Turntables are only used for making sounds in rap music now, I have met a lot of people in the 20's and early 30's who have never had a checkbook - all debit cards. When there are no more checks, will it still be called a "checking account", or will it be a "debiting account"?

I also remember terms like "four banger" to describe a four cylinder engine with little or no power (all of them at the time), now some 4cyls are considered highly potent.

In computer world, we have lost a lot. Nobody talks about EBCDIC anymore, Fortran, Cobol, 9 track tape, disk paks, 8" floppies, or 80 column punched cards.
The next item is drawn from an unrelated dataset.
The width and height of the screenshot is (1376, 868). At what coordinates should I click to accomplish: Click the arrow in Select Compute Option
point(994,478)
Heck, you hardly hear the word DOS anymore, and certainly not Cp/m (my personal favorite).

I've said "groovy" since I was about 12 years old. I keep saying it and it comes in and out of vogue.

sj
 
Man Steve, we used to have an IBM System 34 and dreamed about upgrading to a hot rod System 36 or even maybe someday the untouchable AS400. 8) (and I remember the day we loaded it on the back of a recycle truck and pushed it over - WHAM! ) Now C++ is starting to sound old...
 
Brad that is all NEW stuff, I am old enough to have worked on and IBM 370 and a Sperry Univac 90/30, not to mention the first email I ever received was on a teletype machine at 300 baud!

tty33.gif


sj
 
Driving with my 13 year old son the other day, he said "Dad PUT the window up" I thought why didnt he say ROLL the window up, and then realized he never had to. We used to laugh when my grandmom would say "isn't he a gay fellow, always happy.
 
You never hear "three on the tree" or "double clutching" any more either..

And nobody seems to pump "ethel" any more... I know, I set myself up with that one...

sj
 
Try to explain "you sound like a broken record" to those who've only known CDs.
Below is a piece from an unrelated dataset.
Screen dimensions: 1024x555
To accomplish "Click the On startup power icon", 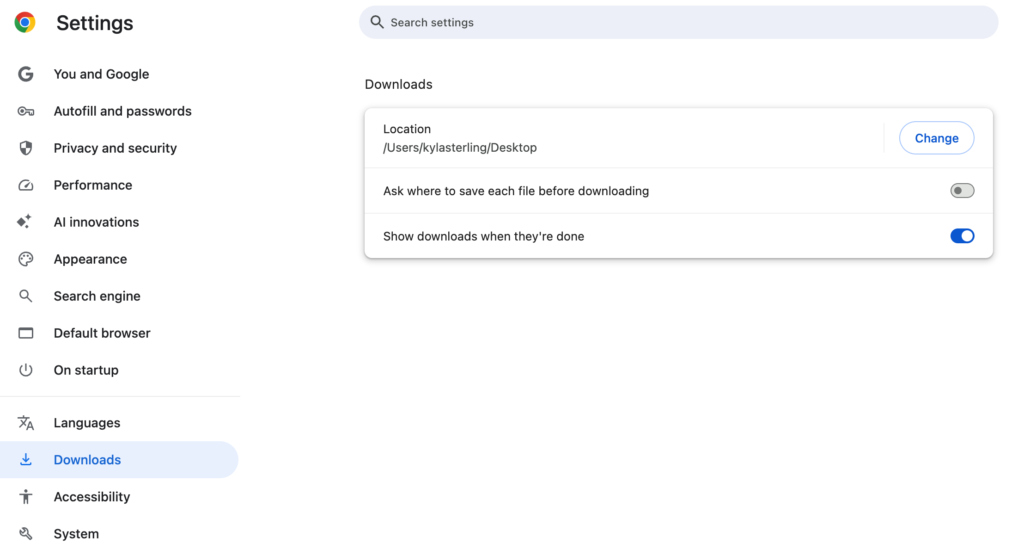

With USB drives anymore folks forget the old MFM drives that stood 3ft tall but only had 1MB capacity.

A tube is something you snowboard or skateboard through/in not something that goes in your computer or stereo. Just ask any teenager.

Folks at the local lumber store still use a tractor feed dot matrix printer on carbon paper which is a quaint idea today with copy machines, ink jet printers and dual-sided page feed. My kids told me I should offer to help fix their printer since it was making so much noise. An adult standing close by asked why they were using a broken printer.

I did get asked a year or so ago if I could connect to the internet over a telegraph line. Even knowing what it was and how to send a little Morse Code didn't help me get them connected in a meaningful way.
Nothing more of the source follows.